OBJECTIVE To investigate the hypothesis that in coronary artery disease large plaques in compensatorily enlarged segments are associated with acute coronary syndromes, whereas smaller plaques in shrunken segments are associated with stable angina pectoris.
METHODS Patients selected for percutaneous transluminal coronary angioplasty (PTCA) were divided into two groups, one with stable angina pectoris (stable group, n = 37) and one with unstable angina or postmyocardial infarction angina of the infarct related artery (unstable group, n = 32). In both groups, remodelling at the culprit lesion site was determined by intravascular ultrasound before the intervention. Remodelling was calculated as relative vessel area: [vessel area culprit lesion site ÷ mean vessel area of both proximal and distal reference sites] × 100%. Compensatory enlargement was defined as remodelling of ⩾ 105%, whereas shrinkage was defined as remodelling of ⩽ 95%.

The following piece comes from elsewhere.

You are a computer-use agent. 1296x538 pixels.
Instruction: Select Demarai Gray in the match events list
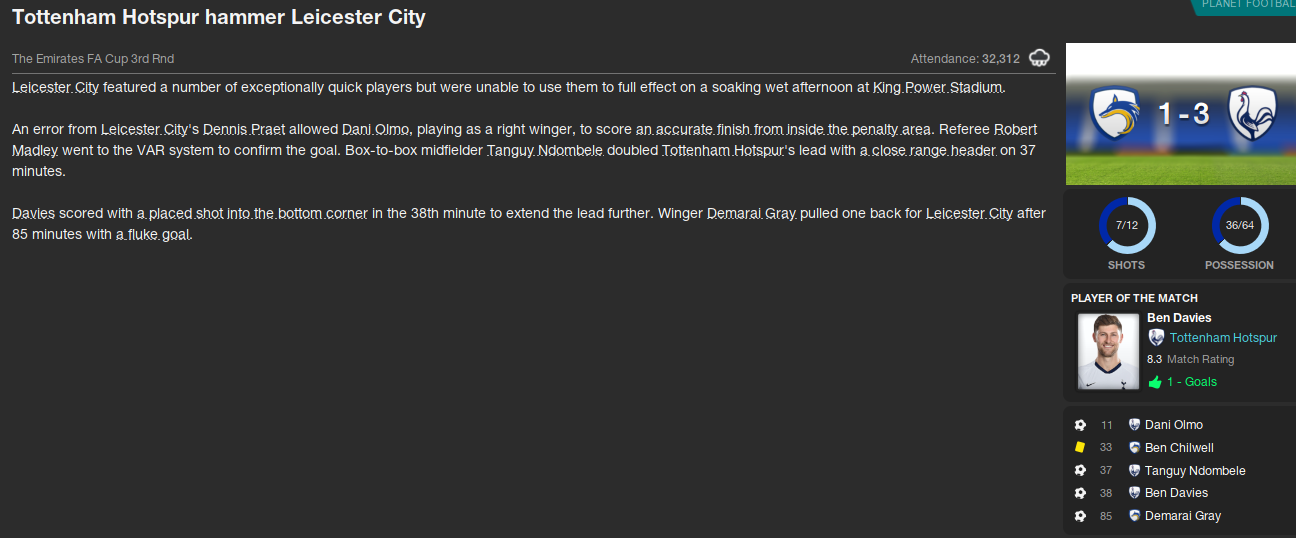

RESULTS In the unstable group, the vessel area at the culprit lesion site was larger than in the stable group, at mean (SD) 18.1 (5.3)v 14.6 (5.4) mm2 (p = 0.008). Lumen areas were similar. Consequently, plaque area and percentage remodelling were larger in the unstable group than in the stable group: mean (SD) 14.8 (4.8) v 11.6 (4.9) mm2 (p = 0.009) and 112 (31)%v 95 (17)% (p = 0.005), respectively. Significantly more culprit lesion sites were classified as shrunken in the stable group (21/37) than in the unstable group (8/32; p = 0.014). On the other hand, more lesion sites were classified as enlarged in the unstable group (16/23) than in the stable group (8/37; p = 0.022).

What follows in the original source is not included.